From St. Peter's we walked south to the old Trastavere district where students and artisans appeared to be numerous and cars appeared to be few. The stucco was faded (more than elsewhere). We had lunch in Piazza di Santa Maria. I indulged a fantasy of moving to Rome and living near this piazza.
Kitchen table back in the Keats House, with the loaf we bought in a Trastevere bakery. Before it was cut, this loaf weighed 1.458 kilograms and cost 3.94 euros.
Tuesday morning at the Trevi Fountain we threw coins and took pictures, like everybody else. What made us unlike everybody else was the company of Mabel.
Columns against the sky at the Roman Forum on the Ides of March. We watched formally dressed people lay flower bouquets on the supposed location of Julius Caesar's assassination.
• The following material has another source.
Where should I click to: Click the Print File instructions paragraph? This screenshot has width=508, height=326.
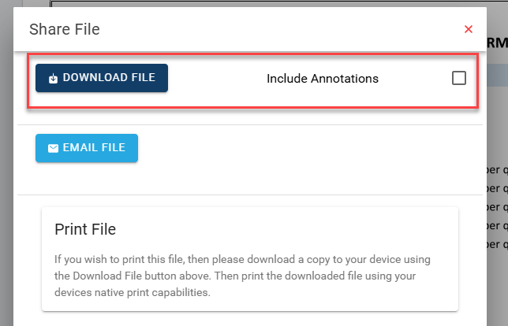pos(242,276)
Wednesday there was rain. The Polaroid was taken on the Quirinale Hill. That dark umbrella against the white wall to the right of the doorway is me holding up a very alert Mabel who is watching her parents across the road under their own umbrellas taking pictures.
Thursday was the 150th anniversary of Italian Unification. A military band assembled on the Spanish Steps beneath our windows playing John Philip Sousa marches and airs from Italian operas and other rousing Roman melodies we had never heard before. From above, Mabel watched and listened through the open window.
Also on Thursday, Mabel and her parents took the metro eastwards to reach the ancient Church of St. John Lateran and the Baths of Caracalla.
On the Spanish Steps outside the Keats House flat, Mabel posed on her last day in Rome. We did some shopping in the piazza, buying colored leather gloves, a few Italian books, and baby clothes.
On Friday we also saw the Keats Museum (housed on the floor beneath our flat). The museum, conceived as a sort of library-shrine, dated from the early part of the 20th century. Later in the evening, with packing all done, we walked through the Borghese Gardens and Borghese Gallery.
Saturday on the plane home Mabel had her new Italian corduroy dinosaur, Eustachio. The KLM flight had a drop-down baby bed that doubled as a playpen. Mabel reached home as serenely as she left it.
Back in San Francisco on Sunday everybody unpacked and got ready to return to the weekly California routine on Monday.
And Mabel put on a new Italian garment. Her Italian dinosaur now lives in San Francisco and is learning to speak English.